- What to do -
Rewrite the records below as a Markdown table with two columns, Nr for the row number and Line for the text of each line, leaving out blank lines.

************

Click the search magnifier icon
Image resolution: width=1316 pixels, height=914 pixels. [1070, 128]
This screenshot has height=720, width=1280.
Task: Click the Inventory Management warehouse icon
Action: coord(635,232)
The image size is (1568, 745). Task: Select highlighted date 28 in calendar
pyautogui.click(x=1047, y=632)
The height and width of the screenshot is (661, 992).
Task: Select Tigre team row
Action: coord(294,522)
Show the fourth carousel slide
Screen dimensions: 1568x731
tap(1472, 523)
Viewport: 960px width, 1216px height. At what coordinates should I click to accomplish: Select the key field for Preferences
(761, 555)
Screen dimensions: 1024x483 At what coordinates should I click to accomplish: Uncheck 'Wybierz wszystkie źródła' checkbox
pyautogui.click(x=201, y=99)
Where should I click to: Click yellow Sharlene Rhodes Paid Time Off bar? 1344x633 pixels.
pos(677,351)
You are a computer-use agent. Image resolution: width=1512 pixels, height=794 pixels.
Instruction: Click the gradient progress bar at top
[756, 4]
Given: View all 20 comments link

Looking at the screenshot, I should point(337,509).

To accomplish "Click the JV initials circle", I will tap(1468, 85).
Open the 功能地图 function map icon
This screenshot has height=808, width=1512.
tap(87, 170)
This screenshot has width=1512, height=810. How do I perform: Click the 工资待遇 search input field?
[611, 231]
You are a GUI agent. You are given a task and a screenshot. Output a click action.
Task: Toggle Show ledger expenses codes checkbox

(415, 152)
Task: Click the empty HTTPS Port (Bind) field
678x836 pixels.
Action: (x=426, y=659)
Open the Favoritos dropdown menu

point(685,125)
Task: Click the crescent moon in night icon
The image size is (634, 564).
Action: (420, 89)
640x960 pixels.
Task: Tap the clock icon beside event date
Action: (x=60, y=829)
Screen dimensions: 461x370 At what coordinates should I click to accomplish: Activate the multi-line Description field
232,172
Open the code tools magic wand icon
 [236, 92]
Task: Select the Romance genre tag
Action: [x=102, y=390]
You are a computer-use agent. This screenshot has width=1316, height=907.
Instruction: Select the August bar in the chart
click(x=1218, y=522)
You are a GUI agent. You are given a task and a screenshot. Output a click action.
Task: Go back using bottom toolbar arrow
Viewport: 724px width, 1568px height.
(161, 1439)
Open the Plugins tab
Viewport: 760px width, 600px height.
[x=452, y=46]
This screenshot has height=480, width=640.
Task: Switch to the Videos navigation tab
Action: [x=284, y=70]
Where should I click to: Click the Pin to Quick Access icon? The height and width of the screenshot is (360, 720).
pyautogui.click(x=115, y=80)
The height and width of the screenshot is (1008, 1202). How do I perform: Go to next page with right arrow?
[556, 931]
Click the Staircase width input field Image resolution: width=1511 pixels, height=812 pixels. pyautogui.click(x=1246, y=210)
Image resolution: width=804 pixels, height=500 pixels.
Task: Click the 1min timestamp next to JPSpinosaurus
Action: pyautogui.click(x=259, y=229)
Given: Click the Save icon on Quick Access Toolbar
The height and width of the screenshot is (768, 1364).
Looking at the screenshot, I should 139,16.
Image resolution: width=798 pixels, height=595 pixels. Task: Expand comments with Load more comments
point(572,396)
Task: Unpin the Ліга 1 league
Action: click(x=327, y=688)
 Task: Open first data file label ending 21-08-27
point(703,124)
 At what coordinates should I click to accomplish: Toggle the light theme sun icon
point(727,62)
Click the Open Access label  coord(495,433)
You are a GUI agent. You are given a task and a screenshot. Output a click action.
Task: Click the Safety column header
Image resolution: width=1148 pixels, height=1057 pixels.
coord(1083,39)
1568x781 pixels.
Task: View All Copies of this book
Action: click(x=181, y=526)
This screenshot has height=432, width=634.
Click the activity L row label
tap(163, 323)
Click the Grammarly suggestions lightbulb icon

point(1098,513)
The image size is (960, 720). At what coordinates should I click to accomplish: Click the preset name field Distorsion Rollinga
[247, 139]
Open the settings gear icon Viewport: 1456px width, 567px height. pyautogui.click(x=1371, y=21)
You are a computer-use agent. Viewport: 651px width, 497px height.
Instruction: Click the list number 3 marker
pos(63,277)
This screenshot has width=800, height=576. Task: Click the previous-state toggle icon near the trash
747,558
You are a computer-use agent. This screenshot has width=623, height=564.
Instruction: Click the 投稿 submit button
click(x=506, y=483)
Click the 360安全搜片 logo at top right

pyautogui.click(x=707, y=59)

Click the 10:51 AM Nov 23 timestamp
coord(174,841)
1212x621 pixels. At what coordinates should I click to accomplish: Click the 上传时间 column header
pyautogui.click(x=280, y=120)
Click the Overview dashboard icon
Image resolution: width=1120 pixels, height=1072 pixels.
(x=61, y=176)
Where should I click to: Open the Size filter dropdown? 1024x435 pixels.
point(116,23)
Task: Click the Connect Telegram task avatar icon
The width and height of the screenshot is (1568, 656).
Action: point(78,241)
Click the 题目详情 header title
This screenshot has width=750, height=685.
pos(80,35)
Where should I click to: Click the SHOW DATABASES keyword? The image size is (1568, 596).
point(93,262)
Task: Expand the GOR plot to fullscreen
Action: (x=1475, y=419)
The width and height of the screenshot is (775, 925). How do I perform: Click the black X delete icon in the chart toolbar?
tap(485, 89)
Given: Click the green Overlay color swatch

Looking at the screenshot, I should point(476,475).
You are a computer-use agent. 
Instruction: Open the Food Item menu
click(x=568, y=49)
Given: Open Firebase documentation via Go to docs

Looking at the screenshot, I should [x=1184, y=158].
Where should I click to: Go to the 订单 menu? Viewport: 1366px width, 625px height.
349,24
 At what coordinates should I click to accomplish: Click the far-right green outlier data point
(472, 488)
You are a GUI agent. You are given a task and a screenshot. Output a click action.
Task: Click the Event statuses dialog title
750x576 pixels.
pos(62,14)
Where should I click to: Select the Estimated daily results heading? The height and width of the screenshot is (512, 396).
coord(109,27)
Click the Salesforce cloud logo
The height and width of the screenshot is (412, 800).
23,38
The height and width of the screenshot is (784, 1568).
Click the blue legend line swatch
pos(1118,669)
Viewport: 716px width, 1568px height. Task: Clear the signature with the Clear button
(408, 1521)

************

- Answer for this exercise -
| Nr | Line |
|---|---|
| 1 | Click the search magnifier icon |
| 2 | Image resolution: width=1316 pixels, height=914 pixels. [1070, 128] |
| 3 | This screenshot has height=720, width=1280. |
| 4 | Task: Click the Inventory Management warehouse icon |
| 5 | Action: coord(635,232) |
| 6 | The image size is (1568, 745). Task: Select highlighted date 28 in calendar |
| 7 | pyautogui.click(x=1047, y=632) |
| 8 | The height and width of the screenshot is (661, 992). |
| 9 | Task: Select Tigre team row |
| 10 | Action: coord(294,522) |
| 11 | Show the fourth carousel slide |
| 12 | Screen dimensions: 1568x731 |
| 13 | tap(1472, 523) |
| 14 | Viewport: 960px width, 1216px height. At what coordinates should I click to accomplish: Select the key field for Preferences |
| 15 | (761, 555) |
| 16 | Screen dimensions: 1024x483 At what coordinates should I click to accomplish: Uncheck 'Wybierz wszystkie źródła' checkbox |
| 17 | pyautogui.click(x=201, y=99) |
| 18 | Where should I click to: Click yellow Sharlene Rhodes Paid Time Off bar? 1344x633 pixels. |
| 19 | pos(677,351) |
| 20 | You are a computer-use agent. Image resolution: width=1512 pixels, height=794 pixels. |
| 21 | Instruction: Click the gradient progress bar at top |
| 22 | [756, 4] |
| 23 | Given: View all 20 comments link |
| 24 | Looking at the screenshot, I should point(337,509). |
| 25 | To accomplish "Click the JV initials circle", I will tap(1468, 85). |
| 26 | Open the 功能地图 function map icon |
| 27 | This screenshot has height=808, width=1512. |
| 28 | tap(87, 170) |
| 29 | This screenshot has width=1512, height=810. How do I perform: Click the 工资待遇 search input field? |
| 30 | [611, 231] |
| 31 | You are a GUI agent. You are given a task and a screenshot. Output a click action. |
| 32 | Task: Toggle Show ledger expenses codes checkbox |
| 33 | (415, 152) |
| 34 | Task: Click the empty HTTPS Port (Bind) field |
| 35 | 678x836 pixels. |
| 36 | Action: (x=426, y=659) |
| 37 | Open the Favoritos dropdown menu |
| 38 | point(685,125) |
| 39 | Task: Click the crescent moon in night icon |
| 40 | The image size is (634, 564). |
| 41 | Action: (420, 89) |
| 42 | 640x960 pixels. |
| 43 | Task: Tap the clock icon beside event date |
| 44 | Action: (x=60, y=829) |
| 45 | Screen dimensions: 461x370 At what coordinates should I click to accomplish: Activate the multi-line Description field |
| 46 | 232,172 |
| 47 | Open the code tools magic wand icon |
| 48 |  [236, 92] |
| 49 | Task: Select the Romance genre tag |
| 50 | Action: [x=102, y=390] |
| 51 | You are a computer-use agent. This screenshot has width=1316, height=907. |
| 52 | Instruction: Select the August bar in the chart |
| 53 | click(x=1218, y=522) |
| 54 | You are a GUI agent. You are given a task and a screenshot. Output a click action. |
| 55 | Task: Go back using bottom toolbar arrow |
| 56 | Viewport: 724px width, 1568px height. |
| 57 | (161, 1439) |
| 58 | Open the Plugins tab |
| 59 | Viewport: 760px width, 600px height. |
| 60 | [x=452, y=46] |
| 61 | This screenshot has height=480, width=640. |
| 62 | Task: Switch to the Videos navigation tab |
| 63 | Action: [x=284, y=70] |
| 64 | Where should I click to: Click the Pin to Quick Access icon? The height and width of the screenshot is (360, 720). |
| 65 | pyautogui.click(x=115, y=80) |
| 66 | The height and width of the screenshot is (1008, 1202). How do I perform: Go to next page with right arrow? |
| 67 | [556, 931] |
| 68 | Click the Staircase width input field Image resolution: width=1511 pixels, height=812 pixels. pyautogui.click(x=1246, y=210) |
| 69 | Image resolution: width=804 pixels, height=500 pixels. |
| 70 | Task: Click the 1min timestamp next to JPSpinosaurus |
| 71 | Action: pyautogui.click(x=259, y=229) |
| 72 | Given: Click the Save icon on Quick Access Toolbar |
| 73 | The height and width of the screenshot is (768, 1364). |
| 74 | Looking at the screenshot, I should 139,16. |
| 75 | Image resolution: width=798 pixels, height=595 pixels. Task: Expand comments with Load more comments |
| 76 | point(572,396) |
| 77 | Task: Unpin the Ліга 1 league |
| 78 | Action: click(x=327, y=688) |
| 79 |  Task: Open first data file label ending 21-08-27 |
| 80 | point(703,124) |
| 81 |  At what coordinates should I click to accomplish: Toggle the light theme sun icon |
| 82 | point(727,62) |
| 83 | Click the Open Access label  coord(495,433) |
| 84 | You are a GUI agent. You are given a task and a screenshot. Output a click action. |
| 85 | Task: Click the Safety column header |
| 86 | Image resolution: width=1148 pixels, height=1057 pixels. |
| 87 | coord(1083,39) |
| 88 | 1568x781 pixels. |
| 89 | Task: View All Copies of this book |
| 90 | Action: click(x=181, y=526) |
| 91 | This screenshot has height=432, width=634. |
| 92 | Click the activity L row label |
| 93 | tap(163, 323) |
| 94 | Click the Grammarly suggestions lightbulb icon |
| 95 | point(1098,513) |
| 96 | The image size is (960, 720). At what coordinates should I click to accomplish: Click the preset name field Distorsion Rollinga |
| 97 | [247, 139] |
| 98 | Open the settings gear icon Viewport: 1456px width, 567px height. pyautogui.click(x=1371, y=21) |
| 99 | You are a computer-use agent. Viewport: 651px width, 497px height. |
| 100 | Instruction: Click the list number 3 marker |
| 101 | pos(63,277) |
| 102 | This screenshot has width=800, height=576. Task: Click the previous-state toggle icon near the trash |
| 103 | 747,558 |
| 104 | You are a computer-use agent. This screenshot has width=623, height=564. |
| 105 | Instruction: Click the 投稿 submit button |
| 106 | click(x=506, y=483) |
| 107 | Click the 360安全搜片 logo at top right |
| 108 | pyautogui.click(x=707, y=59) |
| 109 | Click the 10:51 AM Nov 23 timestamp |
| 110 | coord(174,841) |
| 111 | 1212x621 pixels. At what coordinates should I click to accomplish: Click the 上传时间 column header |
| 112 | pyautogui.click(x=280, y=120) |
| 113 | Click the Overview dashboard icon |
| 114 | Image resolution: width=1120 pixels, height=1072 pixels. |
| 115 | (x=61, y=176) |
| 116 | Where should I click to: Open the Size filter dropdown? 1024x435 pixels. |
| 117 | point(116,23) |
| 118 | Task: Click the Connect Telegram task avatar icon |
| 119 | The width and height of the screenshot is (1568, 656). |
| 120 | Action: point(78,241) |
| 121 | Click the 题目详情 header title |
| 122 | This screenshot has width=750, height=685. |
| 123 | pos(80,35) |
| 124 | Where should I click to: Click the SHOW DATABASES keyword? The image size is (1568, 596). |
| 125 | point(93,262) |
| 126 | Task: Expand the GOR plot to fullscreen |
| 127 | Action: (x=1475, y=419) |
| 128 | The width and height of the screenshot is (775, 925). How do I perform: Click the black X delete icon in the chart toolbar? |
| 129 | tap(485, 89) |
| 130 | Given: Click the green Overlay color swatch |
| 131 | Looking at the screenshot, I should point(476,475). |
| 132 | You are a computer-use agent.  |
| 133 | Instruction: Open the Food Item menu |
| 134 | click(x=568, y=49) |
| 135 | Given: Open Firebase documentation via Go to docs |
| 136 | Looking at the screenshot, I should [x=1184, y=158]. |
| 137 | Where should I click to: Go to the 订单 menu? Viewport: 1366px width, 625px height. |
| 138 | 349,24 |
| 139 |  At what coordinates should I click to accomplish: Click the far-right green outlier data point |
| 140 | (472, 488) |
| 141 | You are a GUI agent. You are given a task and a screenshot. Output a click action. |
| 142 | Task: Click the Event statuses dialog title |
| 143 | 750x576 pixels. |
| 144 | pos(62,14) |
| 145 | Where should I click to: Select the Estimated daily results heading? The height and width of the screenshot is (512, 396). |
| 146 | coord(109,27) |
| 147 | Click the Salesforce cloud logo |
| 148 | The height and width of the screenshot is (412, 800). |
| 149 | 23,38 |
| 150 | The height and width of the screenshot is (784, 1568). |
| 151 | Click the blue legend line swatch |
| 152 | pos(1118,669) |
| 153 | Viewport: 716px width, 1568px height. Task: Clear the signature with the Clear button |
| 154 | (408, 1521) |